PID Tuning
PID Temperature Controller Tuning
As a general rule there are 2 types of tuning you can implement with a PID controller at the setup stage. The tuning process involves evaluating the best values for the PID parameters and applying them to the control output to achieve best response. Here we will discuss tuning methods for temperature control but many of these themes are common to generic process control and can be applied to PID control of pressure, flow and speed.
Automatic tuning - the controller performs an algorithm to calculate best settings for PID
Manual tuning - implemented by the user, parameters are adjusted to achieve desired response
Looking first at Automatic tuning, most modern temperature controllers incorporate this feature to speed up the commissioning process. There are a number of different categories of Autotune. With a Novus controller these are Fast, Full and Adaptive. With some variation on each depending on the controller model.
Fast Autotune is sufficient for the majority of basic temperature control applications. One of the key points to remember is to allow adequate span between process value and setpoint when performing the Autotune. We normally recommend a 100C differential. This ensures there is time for the algorithm to accurately run through the calculations required. With a Novus device, at the end of the Autotune the AT or Tune light will go out and the parameters are stored to the controller. Generally it is not necessary to repeat this process unless there is a change in the process configuration. For example, adding or removing heat/cool capacity, changing physical dimensions of area under control, replacing or moving sensor.

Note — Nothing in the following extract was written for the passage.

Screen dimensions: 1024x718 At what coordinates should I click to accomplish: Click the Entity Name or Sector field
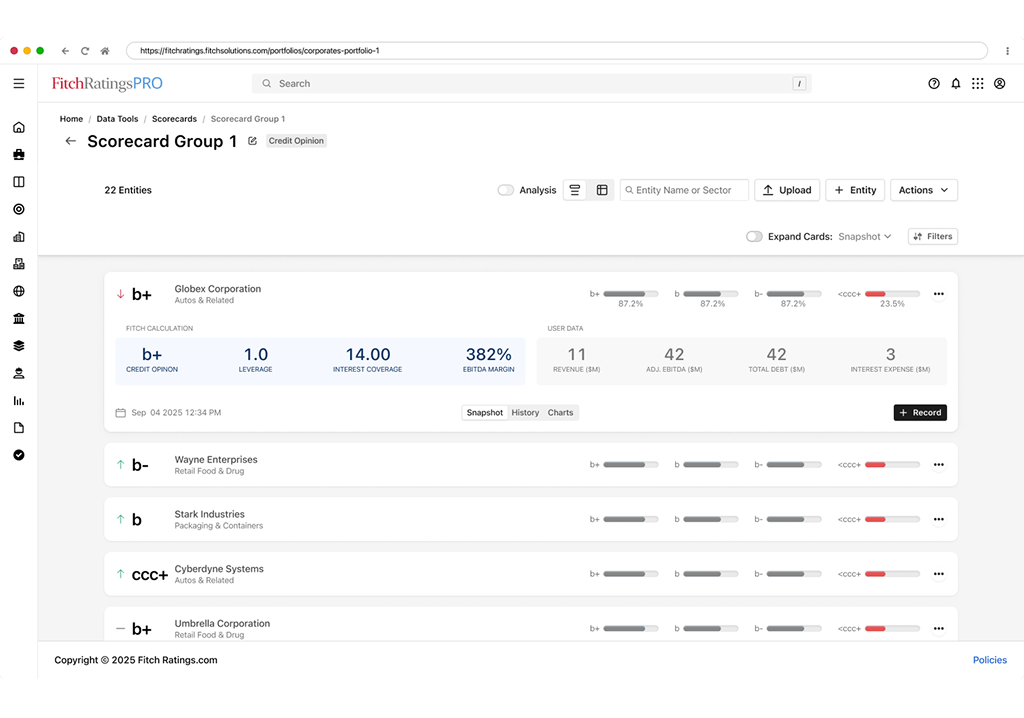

Controller types: N1020, N1030, N1040, N1050, N1200, N20K48
Full Autotune will take longer to perform the necessary calculations. This can be beneficial where the sensor feedback can take some time to settle out. Again at the end of the Autotuning process the controller will store the best values to the controller and there is no need to perform further tuning unless the response deteriorates. In theory a Full Autotune is more precise than Fast Autotune, although often in practise the difference in PID parameters is very small with no noticeable loss in performance. You should always avoid switching the controller off until any tuning process is complete.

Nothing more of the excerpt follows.